I was able to get in touch with a friend of mine who worked at Dupont and asked him about his Extend Health (EH) selection of insurance plans.  I am really frustrated and disappointed with what he said.  It appears Extend Health will not be negotiating premium prices with insurance companies.  He said there was no premium price break in EH offerings. That means a medigap plan monthly premium will be exactly the same in the open market as via EH. I believe this premium pricing will be true for IBM employees as well.  Otherwise, Dupont would not be very happy that EH gives IBM retirees a better deal than Dupont employees! After all - isn't EH supposed to have the leverage of over 500,000 retirees to do insurance plan price negotiations. To put it succently - WTF.

So, the truth EH is nothing more than an insurance agent and an administrator of the IBM HRA accounts. 

Surely, IBM is paying EH to "support" us.  Seems to me we'd be better off by having IBM just give us the HRA money.  The reason they won't do that is I bet they are counting on a number of people not understanding the whole thing and leaving that money on the table.

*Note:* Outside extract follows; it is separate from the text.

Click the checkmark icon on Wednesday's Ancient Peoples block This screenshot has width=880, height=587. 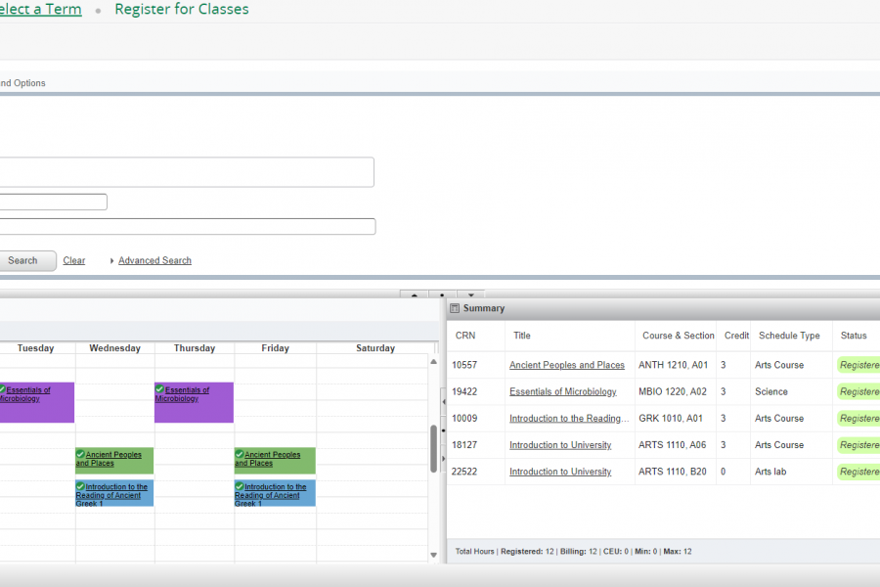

I really have tried to not use this blog to blow off steam about IBM and will try to get back some of my composure for future postings.  But I have to say that this is truly a low blow by IBM.  Whatever happened to the company that had a conscious, that acknowledged that employees were the underpinning of its success.  Had it not been for hundreds of thousands of dedicated employees in the 1960s, 1970s, 1980s and particularly in the1990s- when we really held it together - there would be no IBM. 

OK - back to business.  YOU MUST find out what Medicare insurance plans cost in your zip code.  You do that by first going to www.medicare.gov to find out who will sell plans in your zip code.  Then you contact your state's health insurance assistance department aka your state SHIP and ask them for policy prices in your state. To find out how to contact your ship go to:  https://shiptalk.org/public/home.aspx?ReturnUrl=%2f.

DECIDE WHAT INSURANCE YOU WANT BEFORE YOU CALL EXTEND HEALTH IN OCTOBER.